May 31 (Bloomberg) -- Taiwan’s dollar had its biggest monthly drop since September and benchmark five-year government bonds completed their biggest rally in nine months on concern Europe’s debt crisis will sap demand for exports.
Overseas shipments fell 5.2 percent in May from a year earlier, a third month of contraction, according to the median estimate of economists in a Bloomberg survey before government data due on June 7. Global funds reduced holdings of local stocks by $3.8 billion this month, exchange data show, after the island’s industrial production dropped for a second month in April and the jobless rate increased.
“Taiwan’s economic outlook is pretty bleak,” said James Wang, a debt trader at Yuanta Securities Co. in Taipei. “The central bank may be allowing the Taiwan dollar to drop more to support exports.”

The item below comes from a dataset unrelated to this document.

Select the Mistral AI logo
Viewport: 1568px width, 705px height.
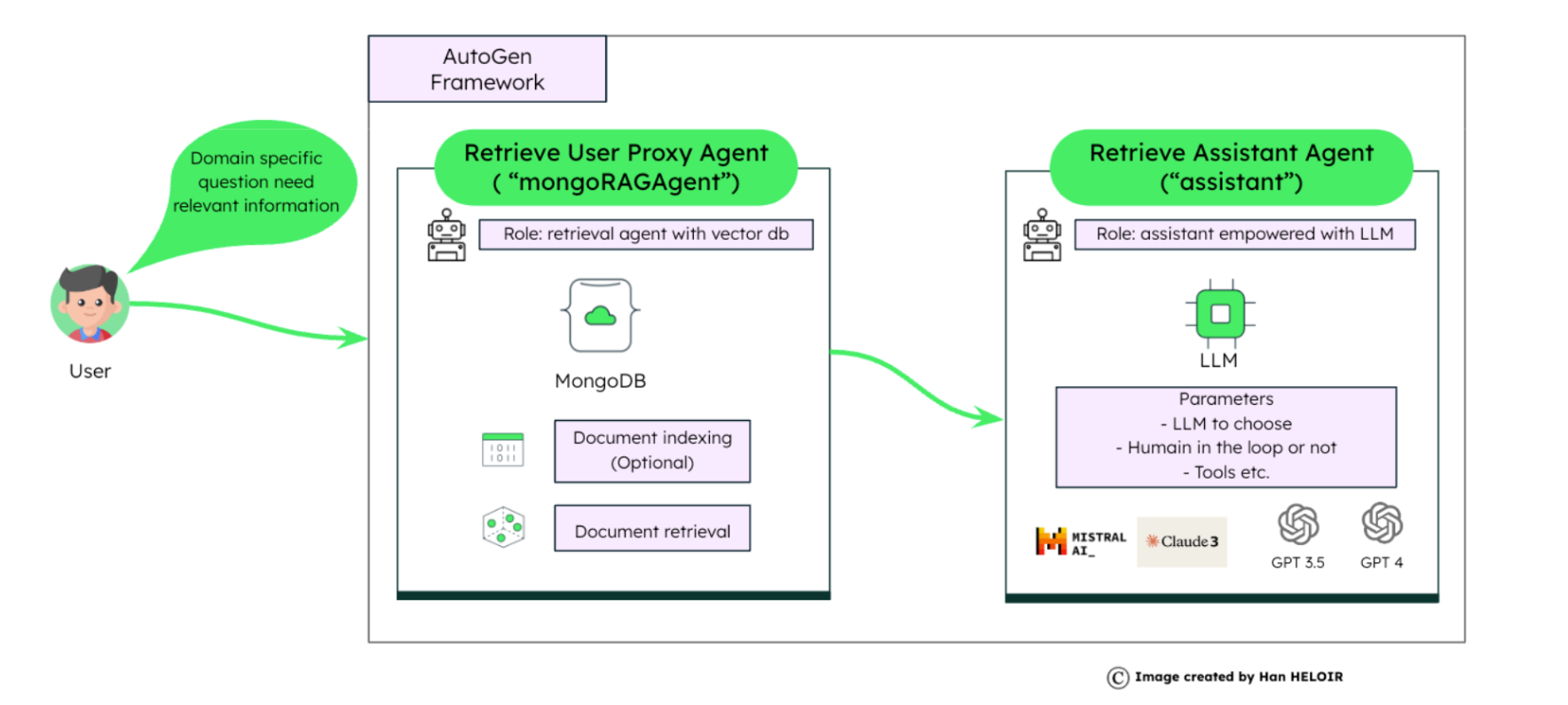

Taiwan’s dollar weakened 2.1 percent this month and 0.3 percent today to NT$29.86 against its U.S. counterpart, according to Taipei Forex Inc. The currency’s one-month implied volatility, a measure of exchange-rate swings traders use to price options, rose 23 basis points today to 5.93 percent.
The yield on the government’s 1 percent bonds due January 2017 fell six basis points in May and two basis points today to 0.94 percent, according to Gretai Securities Market. That was the lowest level since Feb. 29.
The overnight interbank lending rate was little changed today at 0.514 percent, according to a weighted average compiled by the Taiwan Interbank Money Center.